-- Opening Marker --
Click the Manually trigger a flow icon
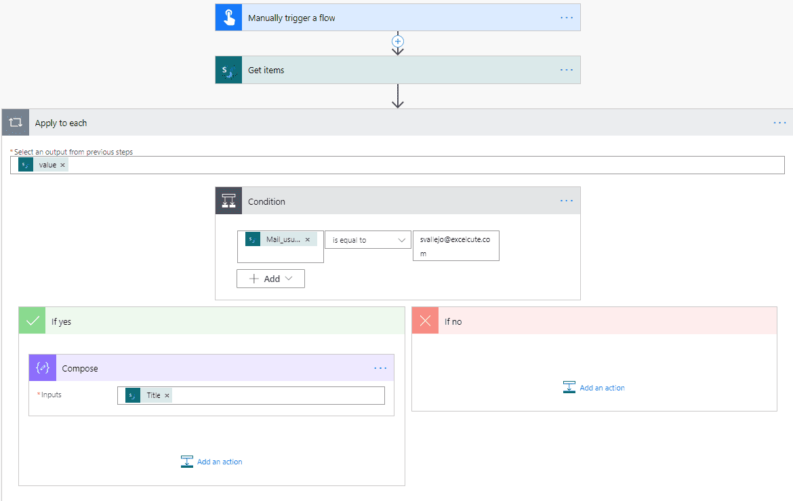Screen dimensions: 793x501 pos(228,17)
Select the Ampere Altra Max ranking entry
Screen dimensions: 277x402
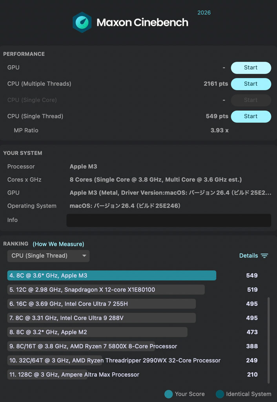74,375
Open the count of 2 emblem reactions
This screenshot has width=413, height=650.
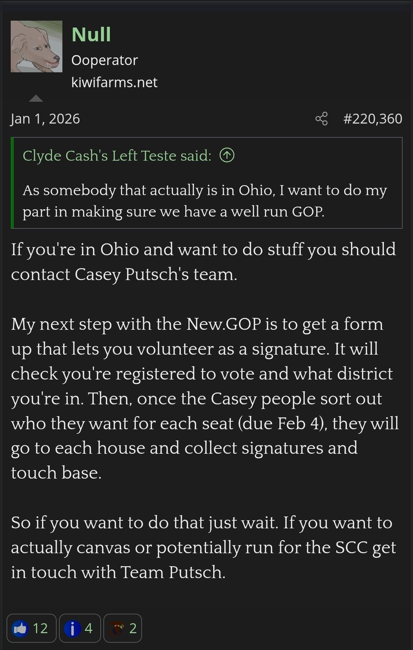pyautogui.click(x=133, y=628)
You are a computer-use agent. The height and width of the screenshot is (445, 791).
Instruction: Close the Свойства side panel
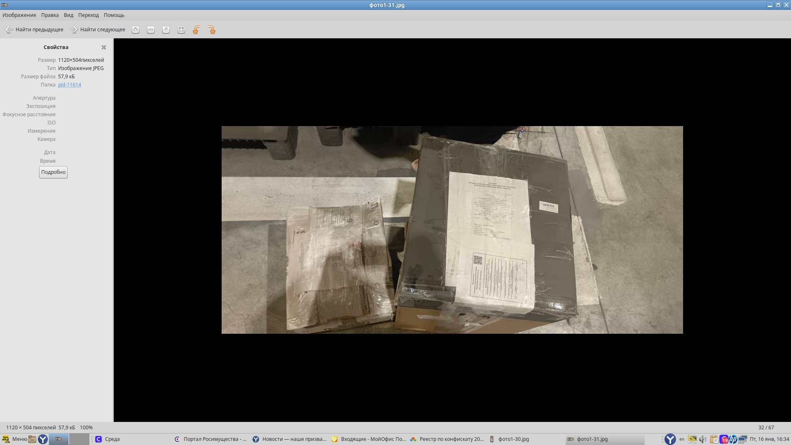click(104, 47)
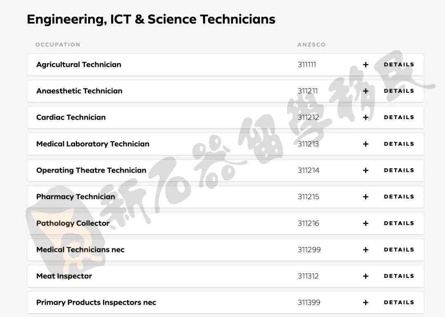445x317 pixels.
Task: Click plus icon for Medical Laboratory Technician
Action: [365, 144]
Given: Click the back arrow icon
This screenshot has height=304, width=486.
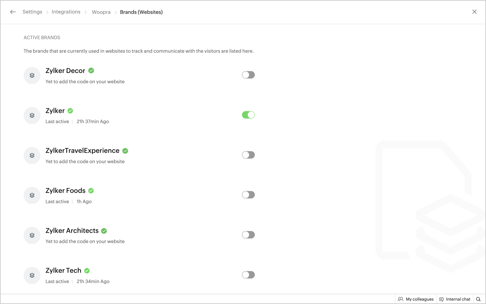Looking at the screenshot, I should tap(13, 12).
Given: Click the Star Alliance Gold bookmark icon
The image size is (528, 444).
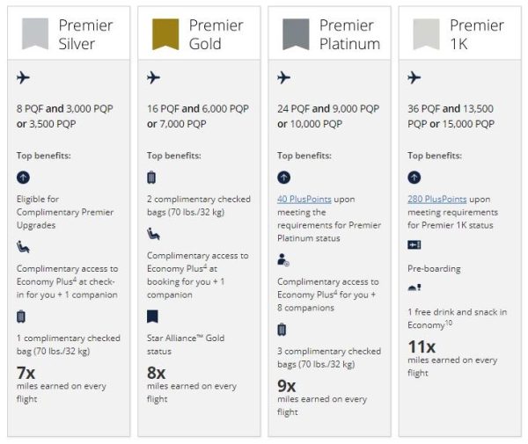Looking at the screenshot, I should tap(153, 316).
-- Closing Marker --
Problem requirements:
Where the material contains pictures, leave them out and copy the rest verbatim.

Written solution:
Click the Manually trigger a flow icon
Screen dimensions: 793x501 pos(228,17)
Select the Ampere Altra Max ranking entry
Screen dimensions: 277x402
74,375
Open the count of 2 emblem reactions
This screenshot has width=413, height=650.
pyautogui.click(x=133, y=628)
You are a computer-use agent. The height and width of the screenshot is (445, 791).
Instruction: Close the Свойства side panel
click(104, 47)
445x317 pixels.
Task: Click plus icon for Medical Laboratory Technician
Action: [365, 144]
Given: Click the back arrow icon
This screenshot has height=304, width=486.
Looking at the screenshot, I should tap(13, 12).
Given: Click the Star Alliance Gold bookmark icon
The image size is (528, 444).
Looking at the screenshot, I should tap(153, 316).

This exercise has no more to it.